- **Excerpted text**:
[Start of section]

[Glastonbury] firewall using 486 with floppy

d.hopkins starline.design at ukonline.co.uk
Sun Nov 2 23:02:06 GMT 2003


Thanx i'll look into these suggestions more. Yes it does have a hard drive
of course - i'll have to recheck its size.
I believe that there needs to be a version of LINUX on Floppy or CD ROM
which is what any 'intruder' is confronted with, and cannot be got through
to the desktop pc / network behind it. Perhaps it can be put on hard drive,
but as said, i shall follow up the suggestions here.

(There is a network card connecting from 486 to personal pc, but needs to be
configured yet.)

----- Original Message -----
From: "Martin WHEELER" <mwheeler at startext.co.uk>
To: "The Linux User Group of Glastonbury (LUGOG)"
<glastonbury at mailman.lug.org.uk>
Sent: Sunday, November 02, 2003 12:05 PM
Subject: Re: [Glastonbury] firewall using 486 with floppy


> On Sun, 2 Nov 2003, d.hopkins wrote:
>
> > in the process of trying to setup a firewall using an old 486 machine
> > (currently has windows 3.1 on which can be removed)
> >
> > MAIN POINT - i know that the 486 needs a basic LINUX running on it, but
it
> > only has a Floppy drive on it. Is there a recommended version of LInux
on
> > Floppy which could be used?
>
> Not really.  I always use Tom's Root-Boot for anything which requires a
> single-floppy version of Linux (see:  http://www.toms.net/  for quite a
> few one-, two- or three-disk versions of Linux -- all of 'em great fun
> to play with).
>
> But as you're talking firewalls, you're going to need a little more than
> just one (even compressed) floppy's worth.
>
> >From memory, a very very basic Debian is about 2 floppies' worth of
> root-boot disks; plus about another ten floppies of necessary stuff.
> I've got a set kicking around somewhere, so will try and look them out
> for Wednesday.

[End of section]

- **The data**:
[Start of section]

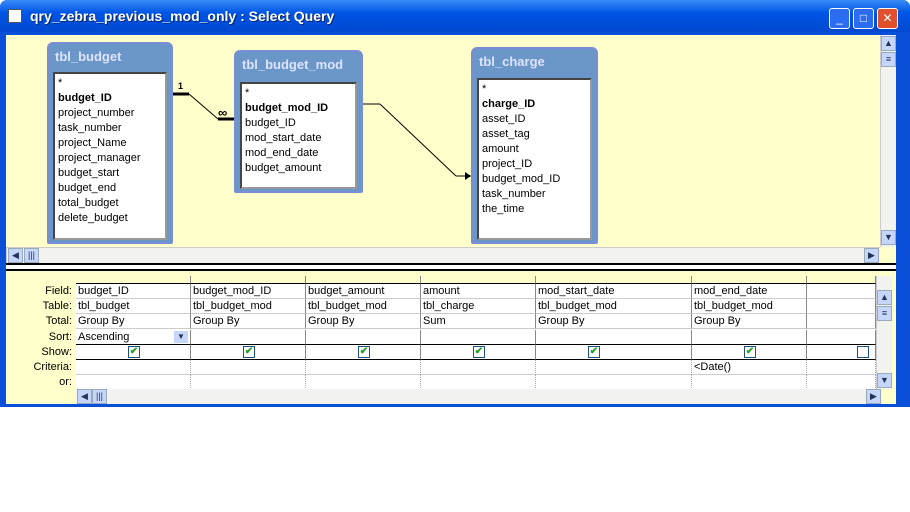  I want to click on grid-cell-field: mod_end_date, so click(750, 292).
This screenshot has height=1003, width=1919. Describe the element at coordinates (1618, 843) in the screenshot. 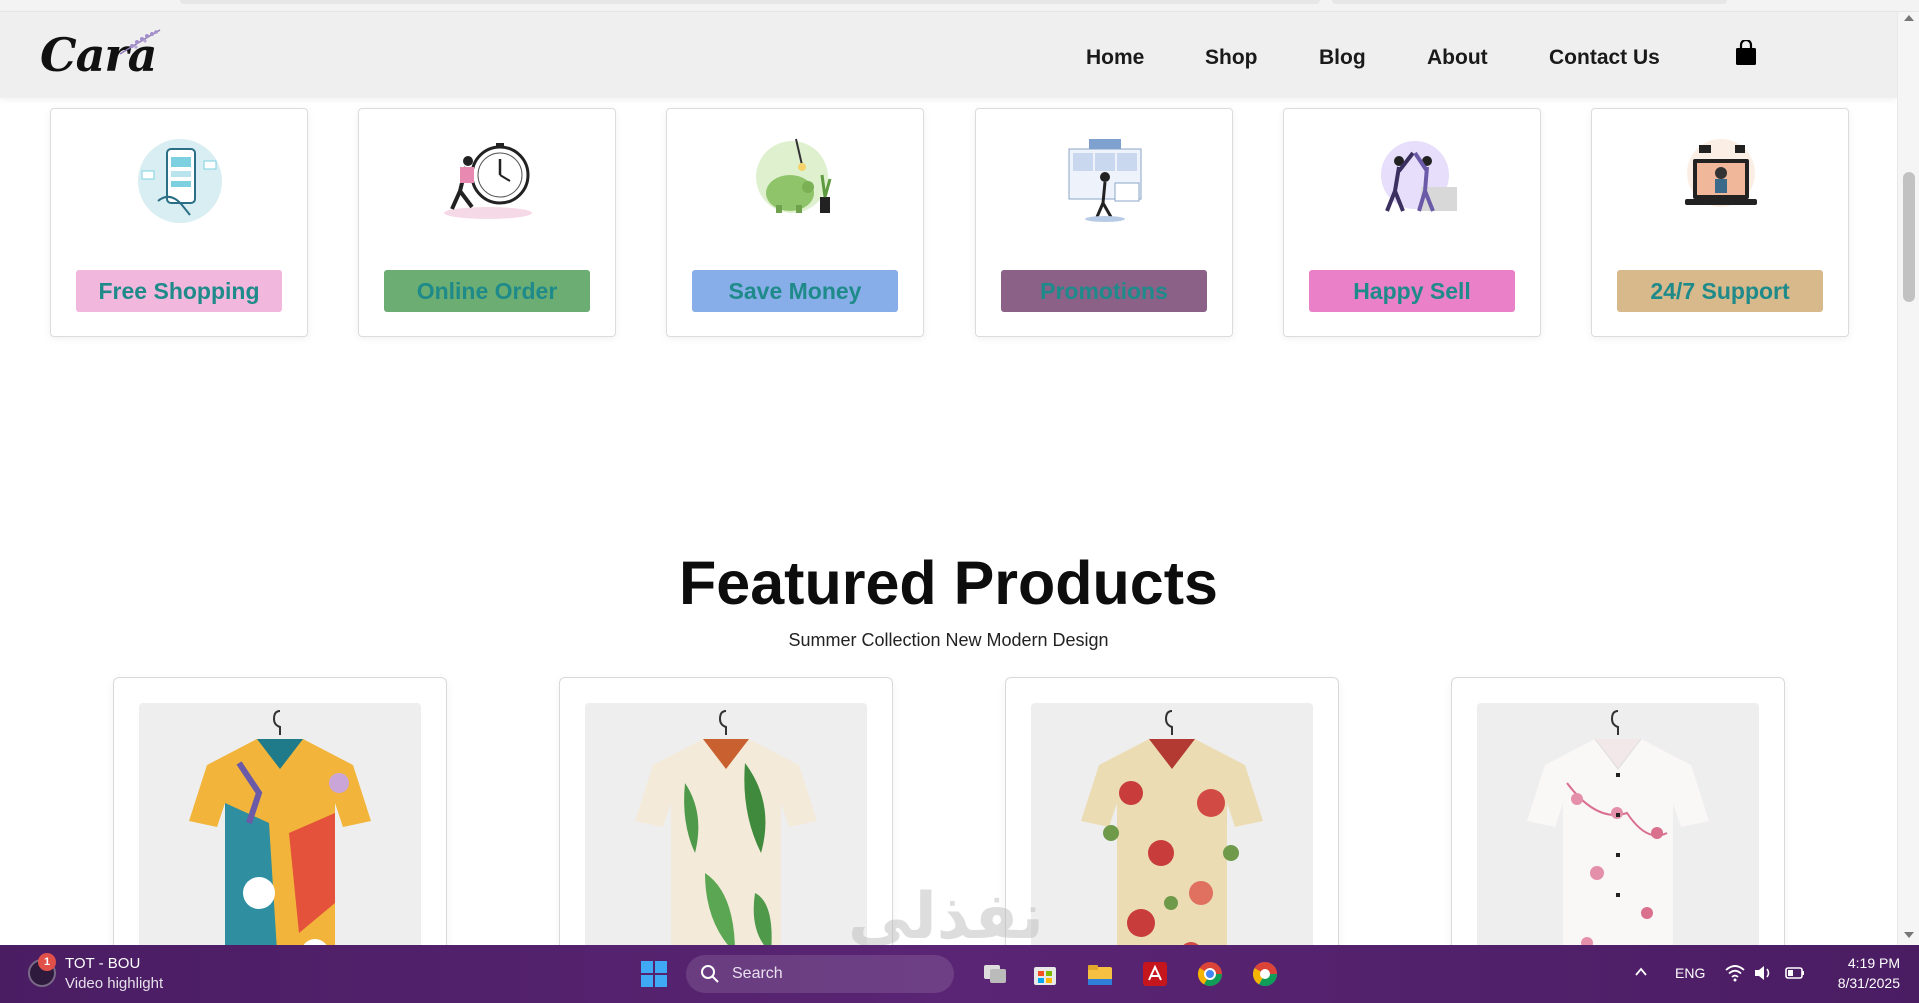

[End of section]

- **Exercises to complete**:
(a) Transcribe part of the 486 firewall email word for word, beginning at "d.hopkins starline.design at" and stopping after "configured yet.)".
(b) Write the next part of the 486 firewall email, picking up after its final sentence.

- **Answers for the tasks**:
(a)
d.hopkins starline.design at ukonline.co.uk
Sun Nov 2 23:02:06 GMT 2003


Thanx i'll look into these suggestions more. Yes it does have a hard drive
of course - i'll have to recheck its size.
I believe that there needs to be a version of LINUX on Floppy or CD ROM
which is what any 'intruder' is confronted with, and cannot be got through
to the desktop pc / network behind it. Perhaps it can be put on hard drive,
but as said, i shall follow up the suggestions here.

(There is a network card connecting from 486 to personal pc, but needs to be
configured yet.)

(b)
>
> The best solution for you is to
> EITHER
> install a very basic version of whatever (usually spelled 'debian' :)
> and then use that to go on the internet and upgrade your installation to
> whatever is the minimum necessary for the task in hand;
> OR
> stick a network card in the machine, and do likewise over a local
> network.  (It's already got two network cards in it, right?)
>
> Alternatively, you can take the lid off the box, hang a CD drive in
> there with lots of trailing cables and stuff, install from CD, remove
> drive, and put lid back on.
>
> Depends what you've got hanging around in the shack.
> (I used to go around with a 100M version on zip-disk, and a plug-in
> drive.)
>
> I'd go for the minimum install from floppy, followed by upgrade over the
> internet.
>
> If you examine your CDs very carefully, you'll find floppy-disk images
> on them which you can then rawrite to floppy.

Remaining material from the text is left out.